### Your instructions
Retype the lines below word for word, omitting the pictures.

### Records from a dataset
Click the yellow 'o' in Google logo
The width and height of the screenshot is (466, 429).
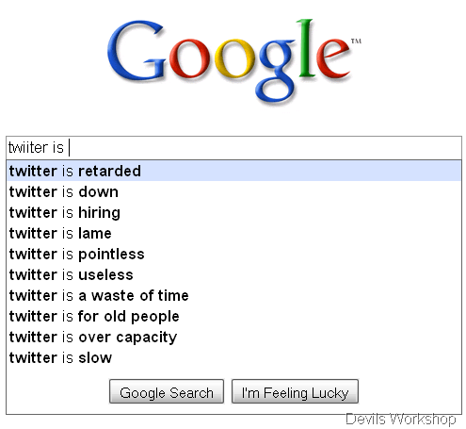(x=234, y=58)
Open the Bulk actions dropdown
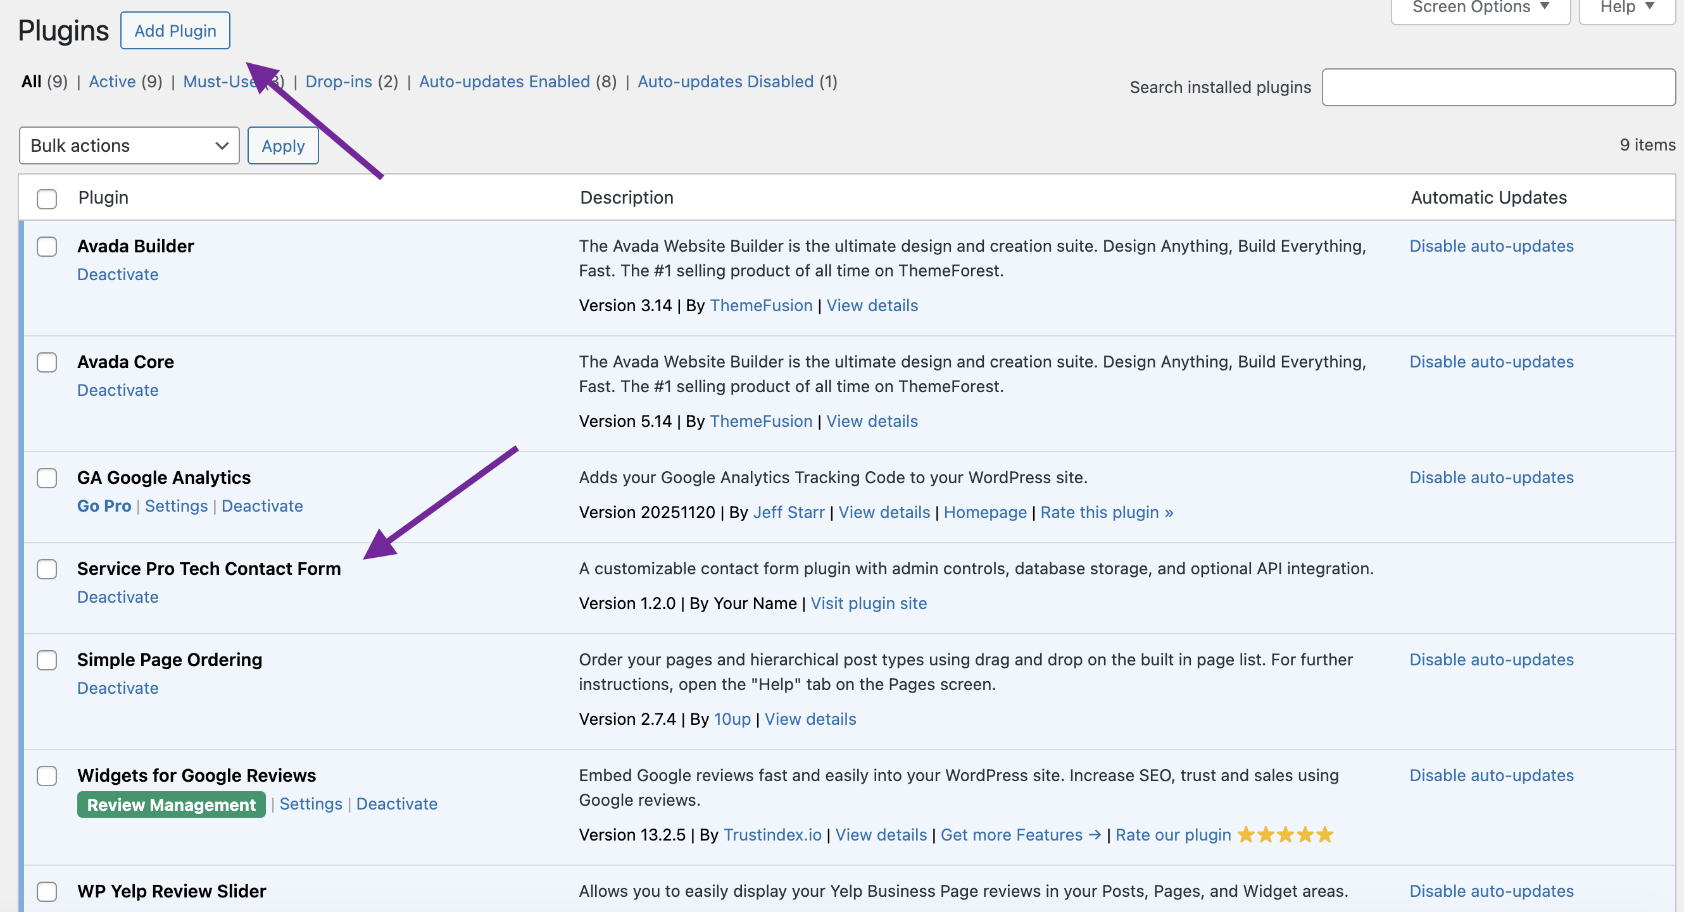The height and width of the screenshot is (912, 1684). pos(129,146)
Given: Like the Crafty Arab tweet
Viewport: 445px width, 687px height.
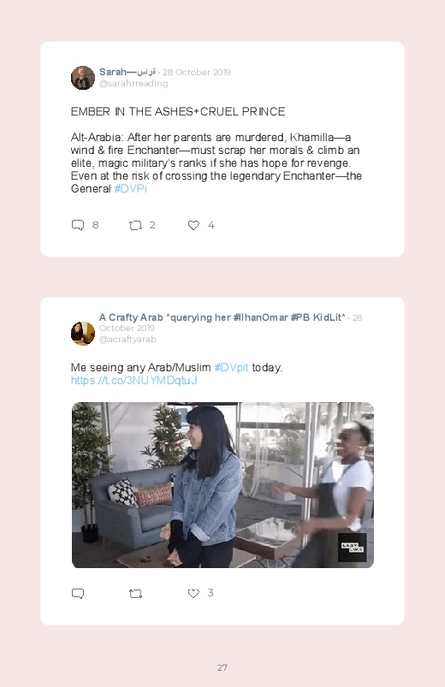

### The result
Click the yellow 'o' in Google logo
The width and height of the screenshot is (466, 429).
(x=234, y=58)
Open the Bulk actions dropdown
The height and width of the screenshot is (912, 1684). pos(129,146)
Given: Like the Crafty Arab tweet
Viewport: 445px width, 687px height.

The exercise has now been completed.